(Stored records)
::::::::

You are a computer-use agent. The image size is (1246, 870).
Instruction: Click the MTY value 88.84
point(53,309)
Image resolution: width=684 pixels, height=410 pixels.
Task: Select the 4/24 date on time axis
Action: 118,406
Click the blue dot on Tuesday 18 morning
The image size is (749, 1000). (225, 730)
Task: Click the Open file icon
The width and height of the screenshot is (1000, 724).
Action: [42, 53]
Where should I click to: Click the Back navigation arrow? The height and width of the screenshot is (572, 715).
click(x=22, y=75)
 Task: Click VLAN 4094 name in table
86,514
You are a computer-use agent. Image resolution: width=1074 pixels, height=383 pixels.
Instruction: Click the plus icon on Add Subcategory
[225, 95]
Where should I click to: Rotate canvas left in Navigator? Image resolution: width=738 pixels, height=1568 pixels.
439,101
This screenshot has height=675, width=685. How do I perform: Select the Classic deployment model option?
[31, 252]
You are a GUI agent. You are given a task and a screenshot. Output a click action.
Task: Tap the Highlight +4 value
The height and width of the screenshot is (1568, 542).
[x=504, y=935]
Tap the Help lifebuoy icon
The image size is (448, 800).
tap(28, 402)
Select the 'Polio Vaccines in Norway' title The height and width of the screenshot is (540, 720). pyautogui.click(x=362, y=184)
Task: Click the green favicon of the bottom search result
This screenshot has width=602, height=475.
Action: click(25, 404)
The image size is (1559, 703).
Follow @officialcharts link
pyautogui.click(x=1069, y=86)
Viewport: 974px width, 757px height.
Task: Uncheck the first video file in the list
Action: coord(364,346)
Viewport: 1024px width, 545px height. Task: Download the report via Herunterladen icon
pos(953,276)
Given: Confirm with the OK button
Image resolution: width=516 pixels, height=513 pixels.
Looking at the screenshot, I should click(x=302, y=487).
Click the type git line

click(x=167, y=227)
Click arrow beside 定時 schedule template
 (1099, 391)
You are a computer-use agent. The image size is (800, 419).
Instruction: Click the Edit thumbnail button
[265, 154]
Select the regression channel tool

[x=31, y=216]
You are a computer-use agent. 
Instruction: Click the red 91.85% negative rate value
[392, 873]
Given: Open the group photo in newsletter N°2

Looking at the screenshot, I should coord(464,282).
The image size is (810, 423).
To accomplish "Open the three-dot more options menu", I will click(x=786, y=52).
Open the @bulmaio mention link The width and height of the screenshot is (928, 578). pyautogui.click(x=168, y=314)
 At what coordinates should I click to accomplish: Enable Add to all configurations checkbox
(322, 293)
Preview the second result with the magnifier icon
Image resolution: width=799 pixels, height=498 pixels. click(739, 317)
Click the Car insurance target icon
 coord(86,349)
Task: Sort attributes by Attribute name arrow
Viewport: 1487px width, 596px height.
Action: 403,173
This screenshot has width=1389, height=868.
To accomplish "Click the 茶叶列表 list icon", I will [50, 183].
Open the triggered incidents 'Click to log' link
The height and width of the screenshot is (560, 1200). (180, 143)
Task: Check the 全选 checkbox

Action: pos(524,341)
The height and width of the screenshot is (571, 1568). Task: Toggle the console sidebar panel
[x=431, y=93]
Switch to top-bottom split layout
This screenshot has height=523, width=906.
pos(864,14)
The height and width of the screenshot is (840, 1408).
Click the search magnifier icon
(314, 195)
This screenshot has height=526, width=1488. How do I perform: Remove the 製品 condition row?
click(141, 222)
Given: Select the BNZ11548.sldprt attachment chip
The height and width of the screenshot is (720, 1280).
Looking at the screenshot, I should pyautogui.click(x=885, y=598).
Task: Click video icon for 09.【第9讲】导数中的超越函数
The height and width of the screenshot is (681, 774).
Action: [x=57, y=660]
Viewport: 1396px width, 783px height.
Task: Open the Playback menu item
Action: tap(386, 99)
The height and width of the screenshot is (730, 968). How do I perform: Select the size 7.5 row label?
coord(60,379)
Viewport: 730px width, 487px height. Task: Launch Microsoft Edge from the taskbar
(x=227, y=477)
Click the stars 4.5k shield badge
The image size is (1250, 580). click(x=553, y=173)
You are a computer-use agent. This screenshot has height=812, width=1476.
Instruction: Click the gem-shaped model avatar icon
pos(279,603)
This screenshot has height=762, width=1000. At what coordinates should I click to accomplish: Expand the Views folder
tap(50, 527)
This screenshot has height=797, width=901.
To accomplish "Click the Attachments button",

::::::::

All the lines above must appear again in the answer, word for word.

RESPONSE BOX:
You are a computer-use agent. The image size is (1246, 870).
Instruction: Click the MTY value 88.84
point(53,309)
Image resolution: width=684 pixels, height=410 pixels.
Task: Select the 4/24 date on time axis
Action: 118,406
Click the blue dot on Tuesday 18 morning
The image size is (749, 1000). (225, 730)
Task: Click the Open file icon
The width and height of the screenshot is (1000, 724).
Action: [42, 53]
Where should I click to: Click the Back navigation arrow? The height and width of the screenshot is (572, 715).
click(x=22, y=75)
 Task: Click VLAN 4094 name in table
86,514
You are a computer-use agent. Image resolution: width=1074 pixels, height=383 pixels.
Instruction: Click the plus icon on Add Subcategory
[225, 95]
Where should I click to: Rotate canvas left in Navigator? Image resolution: width=738 pixels, height=1568 pixels.
439,101
This screenshot has height=675, width=685. How do I perform: Select the Classic deployment model option?
[31, 252]
You are a GUI agent. You are given a task and a screenshot. Output a click action.
Task: Tap the Highlight +4 value
The height and width of the screenshot is (1568, 542).
[x=504, y=935]
Tap the Help lifebuoy icon
The image size is (448, 800).
tap(28, 402)
Select the 'Polio Vaccines in Norway' title The height and width of the screenshot is (540, 720). pyautogui.click(x=362, y=184)
Task: Click the green favicon of the bottom search result
This screenshot has width=602, height=475.
Action: click(25, 404)
The image size is (1559, 703).
Follow @officialcharts link
pyautogui.click(x=1069, y=86)
Viewport: 974px width, 757px height.
Task: Uncheck the first video file in the list
Action: coord(364,346)
Viewport: 1024px width, 545px height. Task: Download the report via Herunterladen icon
pos(953,276)
Given: Confirm with the OK button
Image resolution: width=516 pixels, height=513 pixels.
Looking at the screenshot, I should click(x=302, y=487).
Click the type git line

click(x=167, y=227)
Click arrow beside 定時 schedule template
 (1099, 391)
You are a computer-use agent. The image size is (800, 419).
Instruction: Click the Edit thumbnail button
[265, 154]
Select the regression channel tool

[x=31, y=216]
You are a computer-use agent. 
Instruction: Click the red 91.85% negative rate value
[392, 873]
Given: Open the group photo in newsletter N°2

Looking at the screenshot, I should coord(464,282).
The image size is (810, 423).
To accomplish "Open the three-dot more options menu", I will click(x=786, y=52).
Open the @bulmaio mention link The width and height of the screenshot is (928, 578). pyautogui.click(x=168, y=314)
 At what coordinates should I click to accomplish: Enable Add to all configurations checkbox
(322, 293)
Preview the second result with the magnifier icon
Image resolution: width=799 pixels, height=498 pixels. click(739, 317)
Click the Car insurance target icon
 coord(86,349)
Task: Sort attributes by Attribute name arrow
Viewport: 1487px width, 596px height.
Action: 403,173
This screenshot has width=1389, height=868.
To accomplish "Click the 茶叶列表 list icon", I will [50, 183].
Open the triggered incidents 'Click to log' link
The height and width of the screenshot is (560, 1200). (180, 143)
Task: Check the 全选 checkbox

Action: pos(524,341)
The height and width of the screenshot is (571, 1568). Task: Toggle the console sidebar panel
[x=431, y=93]
Switch to top-bottom split layout
This screenshot has height=523, width=906.
pos(864,14)
The height and width of the screenshot is (840, 1408).
Click the search magnifier icon
(314, 195)
This screenshot has height=526, width=1488. How do I perform: Remove the 製品 condition row?
click(141, 222)
Given: Select the BNZ11548.sldprt attachment chip
The height and width of the screenshot is (720, 1280).
Looking at the screenshot, I should pyautogui.click(x=885, y=598).
Task: Click video icon for 09.【第9讲】导数中的超越函数
The height and width of the screenshot is (681, 774).
Action: [x=57, y=660]
Viewport: 1396px width, 783px height.
Task: Open the Playback menu item
Action: tap(386, 99)
The height and width of the screenshot is (730, 968). How do I perform: Select the size 7.5 row label?
coord(60,379)
Viewport: 730px width, 487px height. Task: Launch Microsoft Edge from the taskbar
(x=227, y=477)
Click the stars 4.5k shield badge
The image size is (1250, 580). click(x=553, y=173)
You are a computer-use agent. This screenshot has height=812, width=1476.
Instruction: Click the gem-shaped model avatar icon
pos(279,603)
This screenshot has height=762, width=1000. At what coordinates should I click to accomplish: Expand the Views folder
tap(50, 527)
This screenshot has height=797, width=901.
To accomplish "Click the Attachments button",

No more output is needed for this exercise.